Who We Are

BrownieTheCow.org is a loose group of parents and educators appalled at how bad this year’s New York State fourth-grade English Language Arts test was – in particular, the writing sections. We’re also appalled, the more we learn, at the process the state uses to develop these pseudo-scientific tests, and at how the New York City schools keep using them as all-purpose diagnostic tools.

None of us believe this is the most important issue in the world, or even in the NYC schools. We’ve watched, over the last few years, as test-taking and test-prep have crept ever closer to the center of our children’s school experience (and even into the curriculum itself) – and we’ve done nothing. Most of us had decided that the excesses and occasional absurdities of this new educational world are, on the whole, tolerable.

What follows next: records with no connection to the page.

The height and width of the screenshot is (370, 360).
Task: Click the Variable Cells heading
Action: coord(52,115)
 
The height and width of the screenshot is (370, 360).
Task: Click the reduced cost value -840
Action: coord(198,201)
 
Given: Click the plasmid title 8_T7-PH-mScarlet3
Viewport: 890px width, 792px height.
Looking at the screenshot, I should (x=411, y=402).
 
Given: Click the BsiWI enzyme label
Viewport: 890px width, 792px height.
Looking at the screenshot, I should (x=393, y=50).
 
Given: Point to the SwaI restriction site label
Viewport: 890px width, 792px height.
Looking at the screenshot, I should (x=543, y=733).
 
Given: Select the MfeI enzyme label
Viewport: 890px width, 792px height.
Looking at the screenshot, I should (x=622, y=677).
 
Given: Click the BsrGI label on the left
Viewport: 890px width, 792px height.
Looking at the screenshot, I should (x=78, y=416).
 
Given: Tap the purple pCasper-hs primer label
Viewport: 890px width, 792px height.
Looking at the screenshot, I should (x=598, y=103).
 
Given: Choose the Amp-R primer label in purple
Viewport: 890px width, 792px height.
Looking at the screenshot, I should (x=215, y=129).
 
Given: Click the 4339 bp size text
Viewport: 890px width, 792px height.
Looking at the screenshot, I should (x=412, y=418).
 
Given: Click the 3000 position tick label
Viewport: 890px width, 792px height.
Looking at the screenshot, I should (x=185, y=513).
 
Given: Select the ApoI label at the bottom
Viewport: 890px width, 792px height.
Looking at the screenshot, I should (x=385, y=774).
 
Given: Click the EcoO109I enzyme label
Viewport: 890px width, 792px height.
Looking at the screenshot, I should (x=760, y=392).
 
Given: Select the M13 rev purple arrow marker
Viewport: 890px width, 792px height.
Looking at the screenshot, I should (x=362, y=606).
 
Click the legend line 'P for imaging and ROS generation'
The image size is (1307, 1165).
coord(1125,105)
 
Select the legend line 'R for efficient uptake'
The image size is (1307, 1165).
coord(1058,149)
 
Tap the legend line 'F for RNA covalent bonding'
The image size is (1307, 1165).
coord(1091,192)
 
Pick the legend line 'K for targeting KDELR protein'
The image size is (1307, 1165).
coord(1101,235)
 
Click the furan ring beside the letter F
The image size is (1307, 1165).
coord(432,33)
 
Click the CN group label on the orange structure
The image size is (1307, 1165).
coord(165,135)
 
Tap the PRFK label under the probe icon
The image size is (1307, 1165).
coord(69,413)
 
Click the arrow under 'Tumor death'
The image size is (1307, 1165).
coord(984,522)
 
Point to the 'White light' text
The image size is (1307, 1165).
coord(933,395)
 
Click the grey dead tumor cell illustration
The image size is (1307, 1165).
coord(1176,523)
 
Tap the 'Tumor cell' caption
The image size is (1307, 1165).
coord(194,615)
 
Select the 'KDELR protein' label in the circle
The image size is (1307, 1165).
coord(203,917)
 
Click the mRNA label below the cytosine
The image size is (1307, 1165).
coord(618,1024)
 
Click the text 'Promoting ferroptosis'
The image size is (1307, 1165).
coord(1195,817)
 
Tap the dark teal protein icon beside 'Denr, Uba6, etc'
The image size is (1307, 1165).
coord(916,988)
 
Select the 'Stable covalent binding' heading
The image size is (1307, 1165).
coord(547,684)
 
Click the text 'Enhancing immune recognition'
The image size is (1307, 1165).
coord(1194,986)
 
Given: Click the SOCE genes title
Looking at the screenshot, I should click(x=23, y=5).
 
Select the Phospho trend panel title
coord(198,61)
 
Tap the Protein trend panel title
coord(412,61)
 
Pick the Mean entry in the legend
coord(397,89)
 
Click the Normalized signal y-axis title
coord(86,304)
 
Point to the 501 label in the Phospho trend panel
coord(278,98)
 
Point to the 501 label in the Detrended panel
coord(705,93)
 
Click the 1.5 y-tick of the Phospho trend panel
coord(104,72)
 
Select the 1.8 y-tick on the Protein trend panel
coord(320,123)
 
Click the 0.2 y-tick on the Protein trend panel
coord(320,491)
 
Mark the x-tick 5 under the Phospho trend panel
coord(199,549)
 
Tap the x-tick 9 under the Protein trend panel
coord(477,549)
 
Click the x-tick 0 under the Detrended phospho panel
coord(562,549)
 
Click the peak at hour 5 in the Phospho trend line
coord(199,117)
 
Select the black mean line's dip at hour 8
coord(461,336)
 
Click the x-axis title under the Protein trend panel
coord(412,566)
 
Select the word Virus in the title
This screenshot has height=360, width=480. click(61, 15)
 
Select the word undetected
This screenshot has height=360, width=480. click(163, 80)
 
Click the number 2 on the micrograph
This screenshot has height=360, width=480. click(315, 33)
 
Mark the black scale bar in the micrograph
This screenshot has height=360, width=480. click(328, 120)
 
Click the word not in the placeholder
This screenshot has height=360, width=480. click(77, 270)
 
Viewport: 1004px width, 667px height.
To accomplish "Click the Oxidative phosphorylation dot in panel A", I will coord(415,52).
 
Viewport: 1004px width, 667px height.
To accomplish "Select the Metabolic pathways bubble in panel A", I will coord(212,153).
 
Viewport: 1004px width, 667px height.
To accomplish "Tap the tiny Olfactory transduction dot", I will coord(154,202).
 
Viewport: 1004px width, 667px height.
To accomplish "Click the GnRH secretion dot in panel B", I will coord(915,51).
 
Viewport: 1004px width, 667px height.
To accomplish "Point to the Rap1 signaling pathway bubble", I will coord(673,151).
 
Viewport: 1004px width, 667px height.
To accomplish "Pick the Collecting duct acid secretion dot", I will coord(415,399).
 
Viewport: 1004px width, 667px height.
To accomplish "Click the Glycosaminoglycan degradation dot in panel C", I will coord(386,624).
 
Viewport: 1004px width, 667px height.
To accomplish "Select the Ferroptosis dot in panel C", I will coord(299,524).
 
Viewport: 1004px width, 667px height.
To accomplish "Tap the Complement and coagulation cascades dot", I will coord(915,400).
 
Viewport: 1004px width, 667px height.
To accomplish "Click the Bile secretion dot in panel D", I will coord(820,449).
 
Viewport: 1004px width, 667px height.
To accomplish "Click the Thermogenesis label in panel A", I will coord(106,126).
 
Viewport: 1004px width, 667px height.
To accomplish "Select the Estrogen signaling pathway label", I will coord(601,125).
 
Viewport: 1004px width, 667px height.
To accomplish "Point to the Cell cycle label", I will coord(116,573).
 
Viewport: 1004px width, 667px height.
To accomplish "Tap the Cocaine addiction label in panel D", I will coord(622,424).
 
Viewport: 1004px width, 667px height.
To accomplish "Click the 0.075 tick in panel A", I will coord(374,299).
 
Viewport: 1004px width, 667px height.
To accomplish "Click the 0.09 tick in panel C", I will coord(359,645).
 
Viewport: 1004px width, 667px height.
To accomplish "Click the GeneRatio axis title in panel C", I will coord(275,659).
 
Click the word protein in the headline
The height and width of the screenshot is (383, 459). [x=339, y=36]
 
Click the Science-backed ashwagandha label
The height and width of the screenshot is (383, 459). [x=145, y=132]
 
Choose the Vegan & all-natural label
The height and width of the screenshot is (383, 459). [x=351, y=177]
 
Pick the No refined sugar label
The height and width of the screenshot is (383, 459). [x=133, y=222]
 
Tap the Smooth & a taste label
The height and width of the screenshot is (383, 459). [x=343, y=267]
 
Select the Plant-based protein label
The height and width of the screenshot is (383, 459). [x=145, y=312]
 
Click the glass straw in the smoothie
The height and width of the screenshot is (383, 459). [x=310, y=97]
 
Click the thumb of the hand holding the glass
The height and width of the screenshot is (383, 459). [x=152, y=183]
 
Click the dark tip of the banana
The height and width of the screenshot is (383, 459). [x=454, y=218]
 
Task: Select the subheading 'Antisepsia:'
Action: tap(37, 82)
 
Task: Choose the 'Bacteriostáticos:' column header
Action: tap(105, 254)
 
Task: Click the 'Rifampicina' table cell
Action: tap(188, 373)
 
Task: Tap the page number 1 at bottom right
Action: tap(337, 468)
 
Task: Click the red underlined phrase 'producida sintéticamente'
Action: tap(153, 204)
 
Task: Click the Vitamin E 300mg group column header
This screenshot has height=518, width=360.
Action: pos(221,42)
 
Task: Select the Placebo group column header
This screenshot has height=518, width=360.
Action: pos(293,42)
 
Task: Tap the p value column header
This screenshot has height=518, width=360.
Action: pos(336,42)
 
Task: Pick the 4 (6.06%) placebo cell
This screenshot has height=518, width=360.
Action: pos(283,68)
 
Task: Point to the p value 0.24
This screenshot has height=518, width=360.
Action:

But this year’s excesses were, well, excessive. And this moment seems like a good time to start asking some hard questions about where we’re going with this. If we’re going to replace the old structure at 110 Livingston Street with a new edifice we call “standards and accountability”, hadn’t we better make sure the cornerstone of that whole effort – the state’s testing program – is sound? Before we let test scores drive everything from student promotions to curricular adjustments to personnel decisions, shouldn’t we make sure the tests make sense and the test-makers are competent?

And in the case of writing tests, now that we’ve seen the 2006 model, shouldn’t we be asking the most basic questions: Can a state bureaucracy and a profit-seeking corporation really be trusted to competently tell us how well every child in the state of New York is writing? Why should we believe that could ever work?

BrownieTheCow.org wants to start a spirited debate about these questions. We want to laugh at a test that is laughably bad, and then get policy-makers to do better.